<<<<

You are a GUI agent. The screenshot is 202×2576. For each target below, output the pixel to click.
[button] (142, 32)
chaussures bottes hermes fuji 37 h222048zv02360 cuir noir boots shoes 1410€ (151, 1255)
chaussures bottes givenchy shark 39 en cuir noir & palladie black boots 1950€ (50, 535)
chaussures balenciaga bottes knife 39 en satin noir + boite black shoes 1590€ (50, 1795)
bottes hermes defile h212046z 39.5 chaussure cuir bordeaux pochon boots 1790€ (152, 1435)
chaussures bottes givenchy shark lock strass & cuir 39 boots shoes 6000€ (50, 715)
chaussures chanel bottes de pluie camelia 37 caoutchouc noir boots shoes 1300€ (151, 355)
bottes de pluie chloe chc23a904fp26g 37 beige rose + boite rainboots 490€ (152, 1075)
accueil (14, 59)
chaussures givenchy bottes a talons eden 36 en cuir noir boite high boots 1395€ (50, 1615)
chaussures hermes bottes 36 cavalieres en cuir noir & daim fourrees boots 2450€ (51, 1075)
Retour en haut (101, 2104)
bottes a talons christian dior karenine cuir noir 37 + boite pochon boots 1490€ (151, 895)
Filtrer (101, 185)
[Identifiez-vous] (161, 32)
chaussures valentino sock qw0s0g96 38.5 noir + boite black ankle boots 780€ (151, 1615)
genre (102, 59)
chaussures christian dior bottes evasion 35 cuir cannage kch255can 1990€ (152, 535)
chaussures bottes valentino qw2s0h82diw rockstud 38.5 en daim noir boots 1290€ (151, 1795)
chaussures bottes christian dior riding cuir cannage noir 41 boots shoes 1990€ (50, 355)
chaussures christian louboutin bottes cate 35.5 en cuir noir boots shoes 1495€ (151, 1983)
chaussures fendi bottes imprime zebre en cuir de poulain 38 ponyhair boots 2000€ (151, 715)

>>>>

**WHAT IS REQUIRED**
Among the records above, only the lines between the line holding "bottes hermes defile" and the line holding "chaussures givenchy bottes", inclusive, are to be output, exactly as written.

**SOLUTION BELOW**
bottes hermes defile h212046z 39.5 chaussure cuir bordeaux pochon boots 1790€ (152, 1435)
chaussures bottes givenchy shark lock strass & cuir 39 boots shoes 6000€ (50, 715)
chaussures chanel bottes de pluie camelia 37 caoutchouc noir boots shoes 1300€ (151, 355)
bottes de pluie chloe chc23a904fp26g 37 beige rose + boite rainboots 490€ (152, 1075)
accueil (14, 59)
chaussures givenchy bottes a talons eden 36 en cuir noir boite high boots 1395€ (50, 1615)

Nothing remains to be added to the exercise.